The same week Alexey Guzey proposed abolishing the NIH, two more essays popped up:
- Distinguishing the real from invented problems with the NIH, from Sasha Gusev, himself an NIH-funded geneticist
- The NIH Needs Reform: Here are 10 Sensible Suggestions from Joseph Marine, a cardiologist
A few things came to mind:
- You can clearly see the difference in backgrounds. Gusev’s essay is an “insider-y”, show-me-what-we’re-doing-wrong approach. Marine’s is outward-looking-in, dealing more with perception of the NIH.
- Marine makes several immediately actionable proposals which are the policy equivalent of politicians kissing babies but since these days any politician seen kissing a baby would be called a creep (or worse) I suspect that even those modest proposals would become divisive.
- Neither states conclusively what the NIH is for. Is its mission to give out grants? Advance biomedical science? Or help people live longer and/or better? I’d say it’s that last one and that everything else is means to that end.
- So if we see the NIH as a grant-giving machine, I guess we could give it a passing grade. The awardees certainly seem happy! But in the last 30 years we saw several massive public health crisis, from the obesity epidemic to the opioid murders to the bungled response to the pandemic so from that standpoint at least there is room for improvement.
- Gusev’s essay does not at all consider the opportunity cost of the current system. He lists length of grant proposals as an “invented problem” and unironically writes (emphasis mine):
The last NIH proposal I submitted was about ~150 pages which might indeed seem daunting. But only ~12 pages of that was dedicated to science and will be the focus of study section reviewers (and I can also assure you that I wish I had more than 12 pages to work with). The remainder was some combination of budgets, resumes for all of the personnel involved, descriptions of the data and resources, and contractual language between the NIH and my institution. Nearly all of it was handled by experienced grants administrators in my department who can put these documents together in a matter of hours.

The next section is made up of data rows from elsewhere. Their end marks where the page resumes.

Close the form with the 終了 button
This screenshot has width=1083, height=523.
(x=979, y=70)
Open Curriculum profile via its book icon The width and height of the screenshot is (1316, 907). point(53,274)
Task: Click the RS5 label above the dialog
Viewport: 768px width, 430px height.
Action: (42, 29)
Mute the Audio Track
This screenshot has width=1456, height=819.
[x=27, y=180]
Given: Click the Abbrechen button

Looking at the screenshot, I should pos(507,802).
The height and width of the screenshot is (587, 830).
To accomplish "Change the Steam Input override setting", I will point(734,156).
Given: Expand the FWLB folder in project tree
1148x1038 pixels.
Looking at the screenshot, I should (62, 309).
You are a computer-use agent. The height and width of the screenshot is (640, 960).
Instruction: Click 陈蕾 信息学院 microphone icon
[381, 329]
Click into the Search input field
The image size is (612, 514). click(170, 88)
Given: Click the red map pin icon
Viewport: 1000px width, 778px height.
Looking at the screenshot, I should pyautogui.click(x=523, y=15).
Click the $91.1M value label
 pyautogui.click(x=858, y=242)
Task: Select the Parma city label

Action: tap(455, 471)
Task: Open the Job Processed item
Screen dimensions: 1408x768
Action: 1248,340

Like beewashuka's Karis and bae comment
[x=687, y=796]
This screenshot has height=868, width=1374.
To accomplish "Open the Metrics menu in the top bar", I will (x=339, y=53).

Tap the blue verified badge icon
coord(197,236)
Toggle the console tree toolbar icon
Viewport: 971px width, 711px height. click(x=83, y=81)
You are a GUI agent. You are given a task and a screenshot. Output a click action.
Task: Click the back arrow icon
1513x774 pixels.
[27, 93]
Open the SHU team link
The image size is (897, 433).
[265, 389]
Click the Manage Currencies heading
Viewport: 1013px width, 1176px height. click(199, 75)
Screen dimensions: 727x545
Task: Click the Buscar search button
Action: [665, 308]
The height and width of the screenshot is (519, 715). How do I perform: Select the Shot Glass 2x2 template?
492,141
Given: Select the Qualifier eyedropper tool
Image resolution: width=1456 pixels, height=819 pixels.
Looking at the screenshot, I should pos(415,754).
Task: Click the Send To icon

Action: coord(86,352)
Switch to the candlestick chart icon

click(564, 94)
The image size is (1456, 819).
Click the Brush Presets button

- You don’t have to be an expert in probability and statistics to see how this “invented problem” leads to a winner-takes-all system, the winner being a handful of investigators in a handful of institutions. This is an incredible systemic risk that can lead to billions of dollars wasted and set back an entire field of study by decades.
- I want to read something from Adam Mastroianni on the topic of NIH reform.